Dr. Norman McRae was born in Detroit, Michigan in 1925 and received his B.A. in history and journalism, his teaching certificate, and his M.A. in education from Wayne State University. He taught social studies and developed and managed the federal personnel department in the Detroit Public Schools until 1967, leaving to join the Michigan-Ohio Regional Educational Laboratory and to accept an Urban Education Fellowship at The University of Michigan, where he subsequently obtained his Ph.D. He returned to the Detroit Public Schools in 1970, first as assistant director of teacher education and then as director of the social studies and fine arts departments, until his retirement in 1991.
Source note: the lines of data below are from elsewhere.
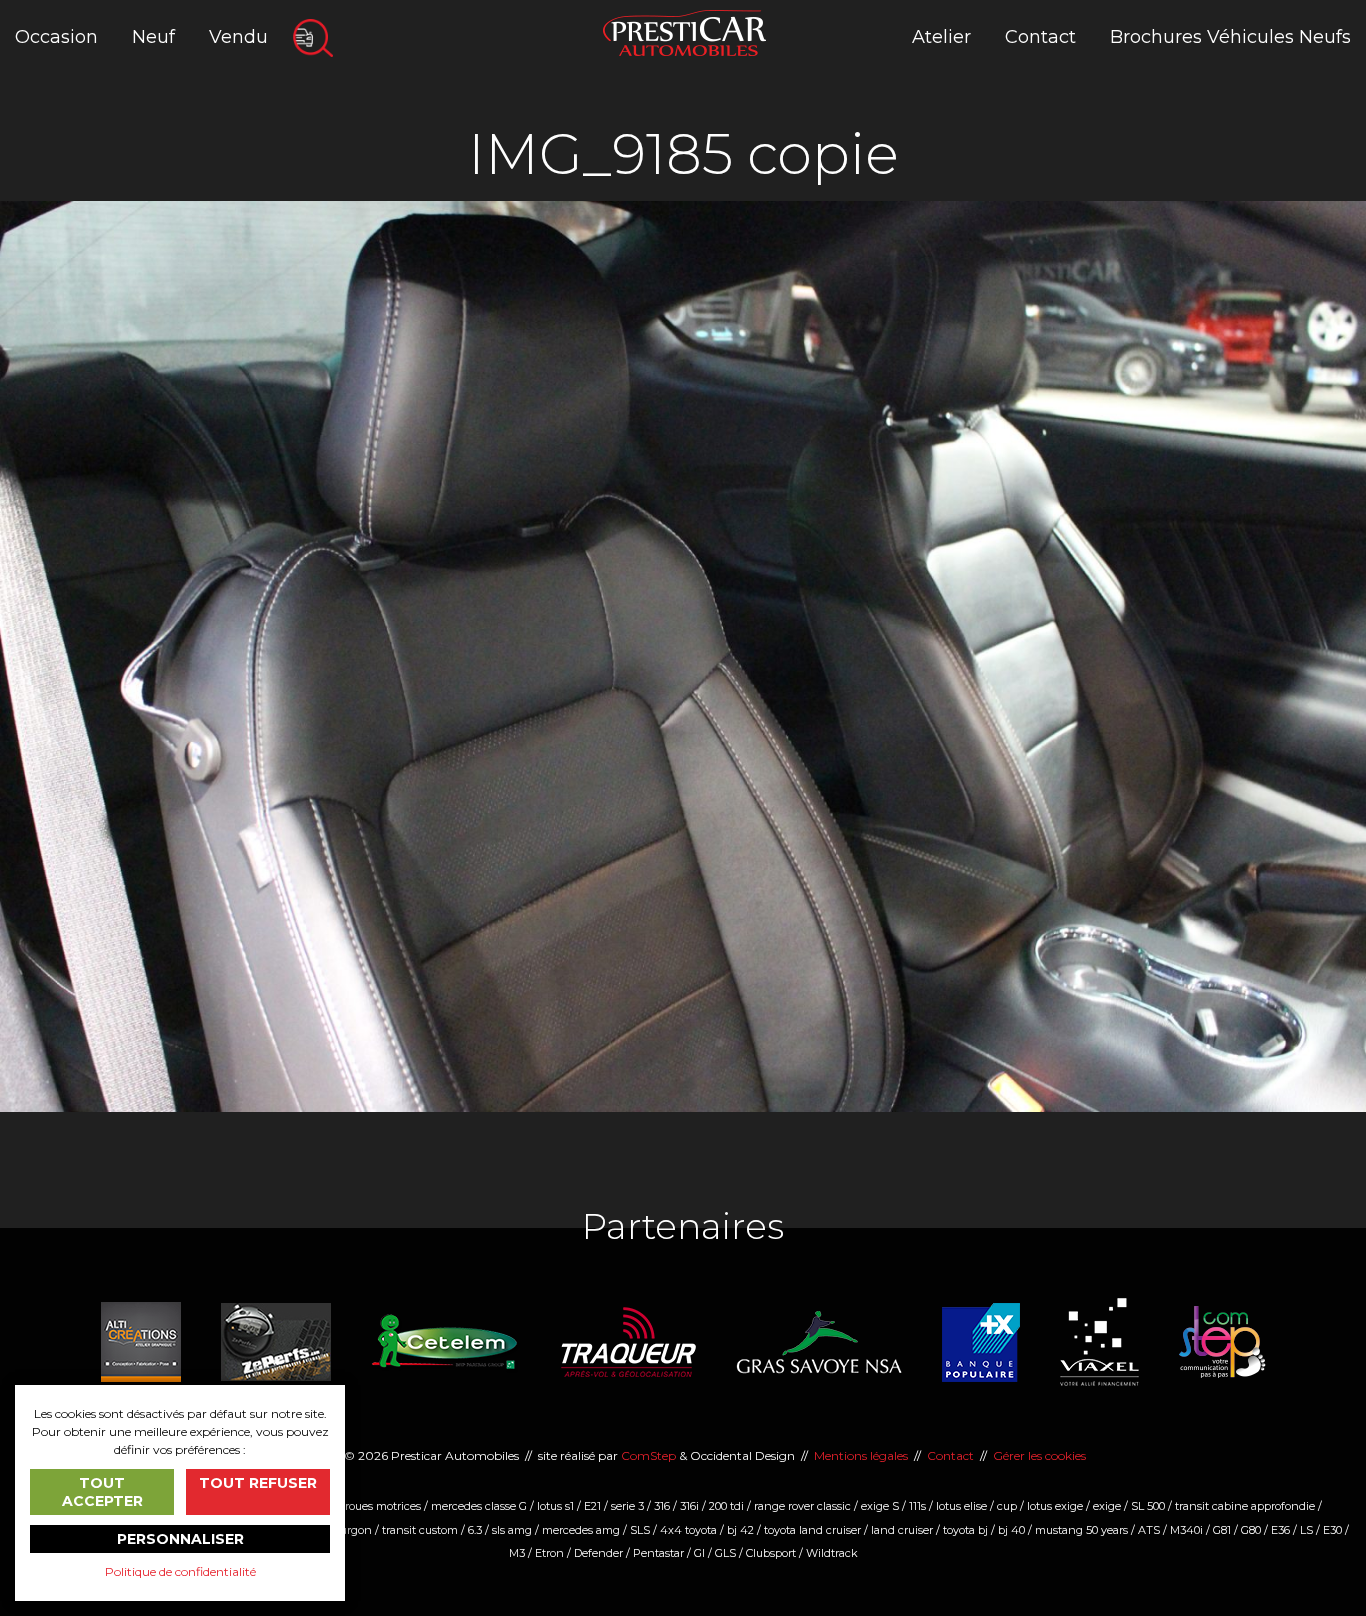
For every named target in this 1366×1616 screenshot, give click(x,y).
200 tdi (726, 1506)
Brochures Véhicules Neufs (1230, 37)
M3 (517, 1553)
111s (917, 1506)
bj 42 (740, 1530)
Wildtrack (832, 1553)
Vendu (238, 37)
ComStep (648, 1455)
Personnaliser (180, 1539)
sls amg (512, 1530)
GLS (725, 1553)
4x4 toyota (688, 1530)
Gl (699, 1553)
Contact (1040, 37)
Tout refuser (258, 1483)
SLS (640, 1530)
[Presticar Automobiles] (684, 31)
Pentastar (658, 1553)
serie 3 (627, 1506)
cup (1007, 1506)
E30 (1332, 1530)
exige (1107, 1506)
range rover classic (802, 1506)
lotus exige (1055, 1506)
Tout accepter (102, 1492)
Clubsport (771, 1553)
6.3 (475, 1530)
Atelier (941, 37)
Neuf (153, 37)
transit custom (420, 1530)
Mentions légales (861, 1455)
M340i (1186, 1530)
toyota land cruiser (812, 1530)
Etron (549, 1553)
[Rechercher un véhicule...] (313, 38)
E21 (592, 1506)
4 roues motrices (377, 1506)
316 (662, 1506)
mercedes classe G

Since the mid-sixties, Dr. McRae has been an avid researcher and writer on African-American history, especially the history of Detroit’s African-American community; he played a major role in the development of multicultural and human rights curricula in the Detroit school system. In 1969 he taught the first black history course offered at Wayne State University.
The Norman McRae collection consists primarily of a wide range of secondary source material — clippings, articles, pamphlets, studies, government publications — on African-American history and the African-American experience.
He is the author of Negroes in Michigan during the Civil War and the coauthor of Detroit: The First City Of the Midwest. He passed in 2010. Interviewing him remains one of the highlights of my life.